Depending on your personality type, you might either try to sweep issues under the carpet to maintain a false sense of peace or face the person head-on in a verbal battle. Either way, the problem never gets resolved well. When confronted, our brains are wired to either fight or flee. Hurling blame and accusations cause a lot of hurt, which brings up a defensive front. If you find yourself in this situation, pause and reflect.

  • Does my response make this situation better or worse?
  • If I am unable to deal with my emotions during a conflict, what are ways that can help me manage this situation better?
  • Am I being reasonable?
  • How can I communicate my perspective without attacking the person’s character?
  • What might this person be thinking and feeling?
  • Can I see things from their perspective in order to understand them better?

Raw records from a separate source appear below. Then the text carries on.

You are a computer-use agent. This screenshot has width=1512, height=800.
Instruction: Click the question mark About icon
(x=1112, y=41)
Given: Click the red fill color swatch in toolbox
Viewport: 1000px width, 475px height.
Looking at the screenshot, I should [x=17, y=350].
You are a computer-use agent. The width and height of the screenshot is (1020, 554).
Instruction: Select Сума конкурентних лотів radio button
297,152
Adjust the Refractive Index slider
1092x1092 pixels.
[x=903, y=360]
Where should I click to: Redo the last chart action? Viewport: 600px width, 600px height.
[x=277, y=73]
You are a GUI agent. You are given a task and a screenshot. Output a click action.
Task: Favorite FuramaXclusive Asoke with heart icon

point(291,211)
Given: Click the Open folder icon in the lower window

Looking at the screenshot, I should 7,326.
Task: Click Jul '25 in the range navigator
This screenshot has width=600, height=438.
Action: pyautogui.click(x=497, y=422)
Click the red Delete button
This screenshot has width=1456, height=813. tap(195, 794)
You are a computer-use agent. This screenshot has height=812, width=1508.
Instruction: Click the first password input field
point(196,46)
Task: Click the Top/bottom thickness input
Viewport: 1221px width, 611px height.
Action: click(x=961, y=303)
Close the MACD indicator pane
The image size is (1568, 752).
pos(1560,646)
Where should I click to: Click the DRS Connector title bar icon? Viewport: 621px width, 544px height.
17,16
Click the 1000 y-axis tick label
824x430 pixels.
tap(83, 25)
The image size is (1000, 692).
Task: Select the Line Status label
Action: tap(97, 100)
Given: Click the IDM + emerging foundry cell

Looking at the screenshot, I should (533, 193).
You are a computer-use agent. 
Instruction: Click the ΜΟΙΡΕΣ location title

You might want to consider the following ways of dealing with conflict:

  • Write a letter if speaking directly is too difficult for you
  • Invite the affected party for a conversation when both sides are emotionally calm
  • Invite the person to share his or her perspective without interrupting
  • Listen without judgement
  • Share your thoughts without using accusatory words. Instead of “”You did this…”” say, “”It made me feel upset when this happened””
  • Admit your mistakes and say sorry, even if you are not fully responsible for the conflict

Learning how to communicate our thoughts in a constructive way and listening to the other person’s perspective without judgement is a skill we all need to learn. It takes practice before we can improve. Often times, we think the other person is the one who is in the wrong, but if we just learn to listen, we can perhaps develop some empathy that will help ease the situation. And then perhaps, a compromising solution may just be around the corner.